執拗な抽挿にすっかり盛り上がった肛門周辺の肉を広げようとしてくる望眼の指。慌てて膝を擦り合わせ、足を閉じようとするが敵わなかった。
「は、……っ、ぅ……ッ、んん……っ!」
「ちゃんと、ここもキレイにしなきゃな」
「っその言い方、なんか……えっちで嫌です」
そう、じとりと望眼を見た時。
「エロい事して何言ってんだよ」と望眼は興奮したように笑い、そしてそのまま湯船の中、俺の身体を抱き込むように腕に力を入れてくるのだ。
瞬間、先程よりも更に近くなった望眼の性器の感触。望眼の上に跨がらされたお陰で下を向けば自分の足の間、ぴょんと跳ねるように勃起したその下から生えてくる望眼の太い性器が見え、ぎょっとした。

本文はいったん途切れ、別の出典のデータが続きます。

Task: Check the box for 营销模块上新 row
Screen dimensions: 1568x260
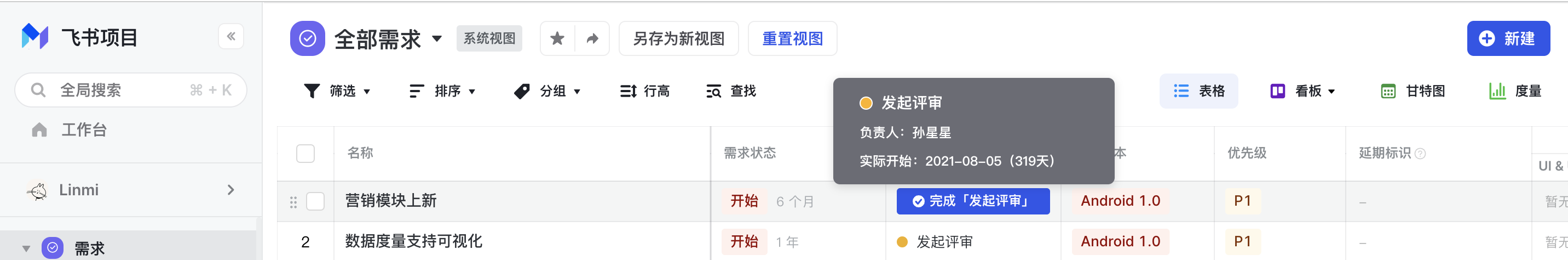Action: point(315,201)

「ん、う……っ! ぁ、や、お、押し付けないでください……っ! は、はいっちゃうので……っ!」
「……っ、ハ、大丈夫だって。それより、ほら、動くなよ。ナカ、キレイにしてやるからな」
「ぅ、ひ……っ!」
広がった肛門にお湯とともに入ってくる望眼の指。その感触のあまりの生々しさに驚いて飛び上がりそうになったが、更に腰を掴まれ、望眼の膝の上でM字開脚をするみたいな恥ずかしい格好で抱きこまれてしまう。

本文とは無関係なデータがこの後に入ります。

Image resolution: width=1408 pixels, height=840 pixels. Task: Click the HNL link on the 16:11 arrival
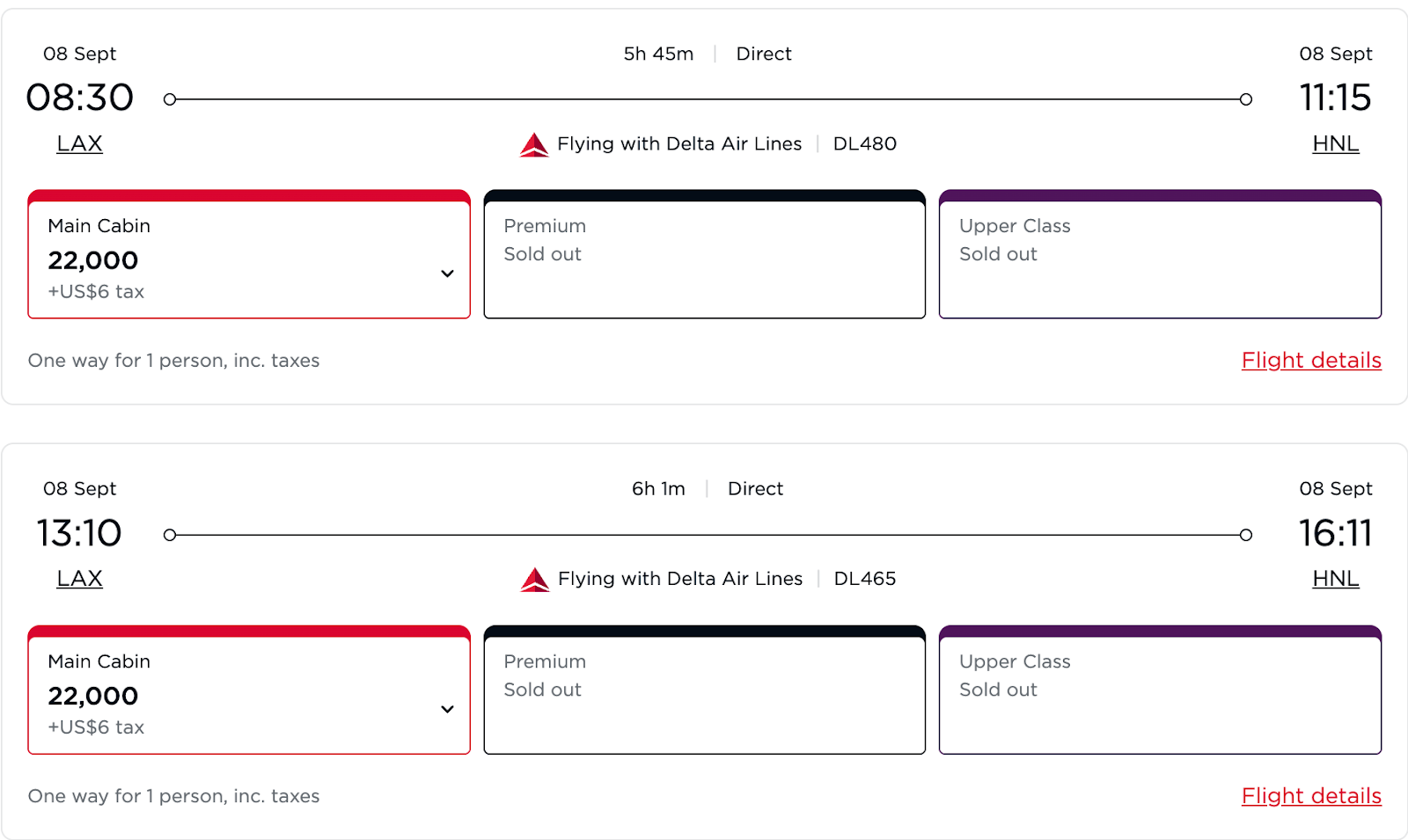[x=1336, y=579]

「っ、や、も、もちめさ……っ、ん、こ、この格好……ッ」
「恥ずかしいのか? おかしいな、さっきまでもっと恥ずかしいことしてたのに」
「ぉ、お風呂とは……また違います、から……っ、ん、ちょ……っ、ゆ、指……入って……ッ!」
「そりゃ、キレイにするって言ったろ?」
「奥までちゃんと擦ってやるからな」なんて、笑う望眼を見て確信した。
この人、絶対スイッチ入ってる。
重力もない水中の中では抵抗すらも無意味に等しい。抱えられた股の奥で望眼の指が入ってくるのを感じながら、俺はたまらず逃げようとしては背後の望眼にもたれ掛かる。
「も、ちめさん……っ、ん、……っ!」
「……っ、は、」
「ん、ぅ……っ」
息をするようにキスをしてくる望眼に気を取られている間にも二本目の指を挿入される。痛みも苦しさもなく、挿入されている異物感だけな確かにあった。
一応はちゃんと本当にキレイにしてくれているらしい、粘膜を優しく刺激されるが、これではお風呂に入った意味がないのではないか。そんなことを思いながらも結局流され、俺は望眼の腕の中、身を委ねることにしたのだ。
それから更に数分後。
再び一からシャワーを浴び直すことになる羽目になったのは言うまでもない。